(Collected data entries)
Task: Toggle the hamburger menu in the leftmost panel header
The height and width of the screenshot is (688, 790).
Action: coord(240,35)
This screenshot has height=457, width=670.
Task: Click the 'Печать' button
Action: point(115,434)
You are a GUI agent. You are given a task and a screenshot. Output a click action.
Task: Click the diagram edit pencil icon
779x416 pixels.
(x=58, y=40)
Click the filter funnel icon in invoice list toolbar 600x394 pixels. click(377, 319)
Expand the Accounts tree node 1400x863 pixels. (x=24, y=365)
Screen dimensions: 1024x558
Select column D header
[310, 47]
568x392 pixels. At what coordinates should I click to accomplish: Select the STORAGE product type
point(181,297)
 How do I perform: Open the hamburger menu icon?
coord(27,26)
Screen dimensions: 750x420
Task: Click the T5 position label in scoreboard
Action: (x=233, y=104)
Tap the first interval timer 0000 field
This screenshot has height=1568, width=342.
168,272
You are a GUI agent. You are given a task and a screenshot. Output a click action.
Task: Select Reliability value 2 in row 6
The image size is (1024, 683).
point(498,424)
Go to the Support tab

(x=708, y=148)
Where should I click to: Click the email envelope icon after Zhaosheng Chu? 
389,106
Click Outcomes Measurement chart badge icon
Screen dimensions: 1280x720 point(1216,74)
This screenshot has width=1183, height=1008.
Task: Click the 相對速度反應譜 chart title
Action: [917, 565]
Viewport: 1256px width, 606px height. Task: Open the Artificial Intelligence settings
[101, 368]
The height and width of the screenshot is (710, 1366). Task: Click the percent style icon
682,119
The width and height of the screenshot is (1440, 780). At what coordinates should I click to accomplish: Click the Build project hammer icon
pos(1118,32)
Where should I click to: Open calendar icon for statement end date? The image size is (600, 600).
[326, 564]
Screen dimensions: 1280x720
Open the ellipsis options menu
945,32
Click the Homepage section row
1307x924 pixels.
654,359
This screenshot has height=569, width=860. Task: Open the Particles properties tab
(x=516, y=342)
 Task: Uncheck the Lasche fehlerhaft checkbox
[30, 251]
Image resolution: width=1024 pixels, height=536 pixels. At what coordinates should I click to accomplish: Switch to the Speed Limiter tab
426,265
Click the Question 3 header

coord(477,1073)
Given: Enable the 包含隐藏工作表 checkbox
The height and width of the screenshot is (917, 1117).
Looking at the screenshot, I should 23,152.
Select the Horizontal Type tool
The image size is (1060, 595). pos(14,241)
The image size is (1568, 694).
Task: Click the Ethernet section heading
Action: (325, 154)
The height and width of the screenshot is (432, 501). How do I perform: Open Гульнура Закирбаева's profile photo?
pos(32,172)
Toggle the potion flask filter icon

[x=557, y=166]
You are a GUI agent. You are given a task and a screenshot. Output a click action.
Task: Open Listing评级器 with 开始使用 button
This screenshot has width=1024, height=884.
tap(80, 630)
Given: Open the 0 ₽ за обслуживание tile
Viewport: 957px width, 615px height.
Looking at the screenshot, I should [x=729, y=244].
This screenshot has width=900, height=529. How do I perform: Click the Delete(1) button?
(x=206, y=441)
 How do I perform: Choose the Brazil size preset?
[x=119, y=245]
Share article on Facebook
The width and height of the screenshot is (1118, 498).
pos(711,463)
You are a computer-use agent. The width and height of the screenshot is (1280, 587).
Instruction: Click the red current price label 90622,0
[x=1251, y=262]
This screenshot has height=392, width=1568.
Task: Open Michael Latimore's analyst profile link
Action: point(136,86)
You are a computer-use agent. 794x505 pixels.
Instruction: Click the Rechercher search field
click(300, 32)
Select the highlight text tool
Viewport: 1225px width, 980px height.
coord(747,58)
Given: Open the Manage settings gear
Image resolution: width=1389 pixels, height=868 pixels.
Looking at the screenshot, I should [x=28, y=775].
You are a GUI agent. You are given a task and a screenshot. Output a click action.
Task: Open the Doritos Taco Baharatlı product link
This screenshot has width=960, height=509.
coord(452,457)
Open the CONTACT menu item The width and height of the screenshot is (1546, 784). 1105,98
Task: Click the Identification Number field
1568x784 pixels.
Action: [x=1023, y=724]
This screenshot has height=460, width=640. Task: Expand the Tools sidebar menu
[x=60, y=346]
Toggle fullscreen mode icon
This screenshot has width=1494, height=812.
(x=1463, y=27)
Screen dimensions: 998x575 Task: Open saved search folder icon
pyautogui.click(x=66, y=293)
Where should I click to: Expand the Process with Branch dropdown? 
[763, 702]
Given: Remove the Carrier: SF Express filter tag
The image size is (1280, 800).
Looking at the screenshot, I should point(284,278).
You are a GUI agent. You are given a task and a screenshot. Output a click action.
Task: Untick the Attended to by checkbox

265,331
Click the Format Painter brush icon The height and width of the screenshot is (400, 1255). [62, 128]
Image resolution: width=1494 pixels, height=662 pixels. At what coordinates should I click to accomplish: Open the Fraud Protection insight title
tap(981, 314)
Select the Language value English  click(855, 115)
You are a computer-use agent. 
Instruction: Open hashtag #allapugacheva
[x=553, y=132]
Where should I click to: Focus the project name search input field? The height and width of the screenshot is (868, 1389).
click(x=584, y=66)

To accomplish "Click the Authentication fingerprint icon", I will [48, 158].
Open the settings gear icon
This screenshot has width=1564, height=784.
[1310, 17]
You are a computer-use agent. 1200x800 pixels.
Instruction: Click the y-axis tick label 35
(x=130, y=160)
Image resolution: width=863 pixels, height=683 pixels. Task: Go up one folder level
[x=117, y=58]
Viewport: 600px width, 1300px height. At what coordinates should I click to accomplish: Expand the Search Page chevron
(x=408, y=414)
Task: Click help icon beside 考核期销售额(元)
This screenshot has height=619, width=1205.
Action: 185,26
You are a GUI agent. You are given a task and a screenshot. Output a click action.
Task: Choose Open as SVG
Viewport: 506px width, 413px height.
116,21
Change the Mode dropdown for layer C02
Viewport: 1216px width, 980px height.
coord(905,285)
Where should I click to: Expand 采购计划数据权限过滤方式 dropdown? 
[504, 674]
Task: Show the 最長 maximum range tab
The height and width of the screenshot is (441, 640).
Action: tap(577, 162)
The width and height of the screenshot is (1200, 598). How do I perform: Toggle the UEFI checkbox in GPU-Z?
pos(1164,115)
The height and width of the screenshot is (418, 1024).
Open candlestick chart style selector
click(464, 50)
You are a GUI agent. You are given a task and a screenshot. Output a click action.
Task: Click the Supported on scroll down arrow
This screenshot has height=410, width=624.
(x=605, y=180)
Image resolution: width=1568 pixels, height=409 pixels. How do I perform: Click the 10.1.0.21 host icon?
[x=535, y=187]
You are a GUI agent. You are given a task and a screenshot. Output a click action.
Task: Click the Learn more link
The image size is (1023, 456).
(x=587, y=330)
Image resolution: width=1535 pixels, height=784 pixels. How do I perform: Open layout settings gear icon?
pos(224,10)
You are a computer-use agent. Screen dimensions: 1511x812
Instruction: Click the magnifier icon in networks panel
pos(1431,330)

## Your objective
Only the lines above from the one with "This screenshot has height=569, width=860." up to and including the one with "Given: Enable the 包含隐藏工作表 checkbox" should be repeated, exactly as written.

## Expected answer
This screenshot has height=569, width=860. Task: Open the Particles properties tab
(x=516, y=342)
 Task: Uncheck the Lasche fehlerhaft checkbox
[30, 251]
Image resolution: width=1024 pixels, height=536 pixels. At what coordinates should I click to accomplish: Switch to the Speed Limiter tab
426,265
Click the Question 3 header

coord(477,1073)
Given: Enable the 包含隐藏工作表 checkbox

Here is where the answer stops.